* Stored data entries
^^^^

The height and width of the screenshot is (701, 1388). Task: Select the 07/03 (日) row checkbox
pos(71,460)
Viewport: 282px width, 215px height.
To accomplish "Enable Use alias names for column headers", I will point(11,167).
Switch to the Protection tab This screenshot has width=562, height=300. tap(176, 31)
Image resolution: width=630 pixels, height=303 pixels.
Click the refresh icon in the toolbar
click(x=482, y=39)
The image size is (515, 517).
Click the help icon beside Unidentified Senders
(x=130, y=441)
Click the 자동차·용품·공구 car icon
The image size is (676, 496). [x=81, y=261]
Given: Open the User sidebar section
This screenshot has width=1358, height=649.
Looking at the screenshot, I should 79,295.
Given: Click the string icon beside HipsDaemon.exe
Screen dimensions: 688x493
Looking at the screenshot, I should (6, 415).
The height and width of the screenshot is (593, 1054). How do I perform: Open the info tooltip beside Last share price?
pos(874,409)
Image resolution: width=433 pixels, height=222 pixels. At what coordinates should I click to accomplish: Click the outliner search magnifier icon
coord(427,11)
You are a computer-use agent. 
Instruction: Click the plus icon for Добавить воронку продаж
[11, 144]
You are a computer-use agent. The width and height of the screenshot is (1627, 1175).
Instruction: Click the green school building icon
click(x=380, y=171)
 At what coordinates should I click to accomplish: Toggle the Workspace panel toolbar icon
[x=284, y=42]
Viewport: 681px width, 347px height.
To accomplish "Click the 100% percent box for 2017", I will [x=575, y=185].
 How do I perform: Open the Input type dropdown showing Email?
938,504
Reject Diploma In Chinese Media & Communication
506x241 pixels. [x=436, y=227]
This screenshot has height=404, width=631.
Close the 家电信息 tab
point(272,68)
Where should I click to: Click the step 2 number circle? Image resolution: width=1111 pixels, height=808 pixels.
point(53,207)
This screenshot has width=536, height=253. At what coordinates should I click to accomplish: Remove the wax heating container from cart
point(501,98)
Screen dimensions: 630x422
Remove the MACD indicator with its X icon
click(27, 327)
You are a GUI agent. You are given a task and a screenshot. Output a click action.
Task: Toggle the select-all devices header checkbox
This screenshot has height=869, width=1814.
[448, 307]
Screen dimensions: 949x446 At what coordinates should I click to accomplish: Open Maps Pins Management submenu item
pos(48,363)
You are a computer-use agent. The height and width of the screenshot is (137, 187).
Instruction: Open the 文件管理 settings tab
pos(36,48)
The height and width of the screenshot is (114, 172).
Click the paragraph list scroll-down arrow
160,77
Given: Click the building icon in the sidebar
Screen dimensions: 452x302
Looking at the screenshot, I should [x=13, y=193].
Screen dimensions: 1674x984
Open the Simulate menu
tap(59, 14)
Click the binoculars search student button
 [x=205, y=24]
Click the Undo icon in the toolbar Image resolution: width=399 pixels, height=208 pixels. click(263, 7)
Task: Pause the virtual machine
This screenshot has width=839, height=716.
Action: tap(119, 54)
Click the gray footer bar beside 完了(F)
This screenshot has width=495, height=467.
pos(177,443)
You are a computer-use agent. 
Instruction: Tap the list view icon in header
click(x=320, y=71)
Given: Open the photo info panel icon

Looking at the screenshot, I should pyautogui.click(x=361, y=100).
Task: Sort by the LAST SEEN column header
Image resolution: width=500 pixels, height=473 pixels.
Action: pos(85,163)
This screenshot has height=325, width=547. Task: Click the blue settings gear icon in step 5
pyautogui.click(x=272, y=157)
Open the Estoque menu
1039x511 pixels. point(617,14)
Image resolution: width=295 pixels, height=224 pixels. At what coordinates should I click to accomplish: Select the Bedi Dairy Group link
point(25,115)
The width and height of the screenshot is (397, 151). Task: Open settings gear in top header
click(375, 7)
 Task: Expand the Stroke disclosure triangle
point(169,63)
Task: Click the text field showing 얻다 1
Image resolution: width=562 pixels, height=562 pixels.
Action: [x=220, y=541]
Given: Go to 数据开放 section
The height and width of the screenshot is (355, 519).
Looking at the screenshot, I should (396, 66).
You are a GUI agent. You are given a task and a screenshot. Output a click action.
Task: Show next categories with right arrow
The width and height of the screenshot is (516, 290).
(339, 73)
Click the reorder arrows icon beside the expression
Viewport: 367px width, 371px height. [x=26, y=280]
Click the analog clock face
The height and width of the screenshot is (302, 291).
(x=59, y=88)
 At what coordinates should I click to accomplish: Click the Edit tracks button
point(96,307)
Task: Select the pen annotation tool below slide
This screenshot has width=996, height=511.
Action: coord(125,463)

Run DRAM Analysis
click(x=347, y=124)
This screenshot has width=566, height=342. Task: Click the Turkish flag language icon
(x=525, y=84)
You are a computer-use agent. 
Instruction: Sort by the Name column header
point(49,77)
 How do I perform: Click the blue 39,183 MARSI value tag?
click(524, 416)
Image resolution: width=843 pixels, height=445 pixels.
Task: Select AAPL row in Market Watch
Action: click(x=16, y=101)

^^^^

* Instructions for the task
Your answer should consist of copies of the lines above that include the string "sidebar".

* Exercise result
Given: Open the User sidebar section
Given: Click the building icon in the sidebar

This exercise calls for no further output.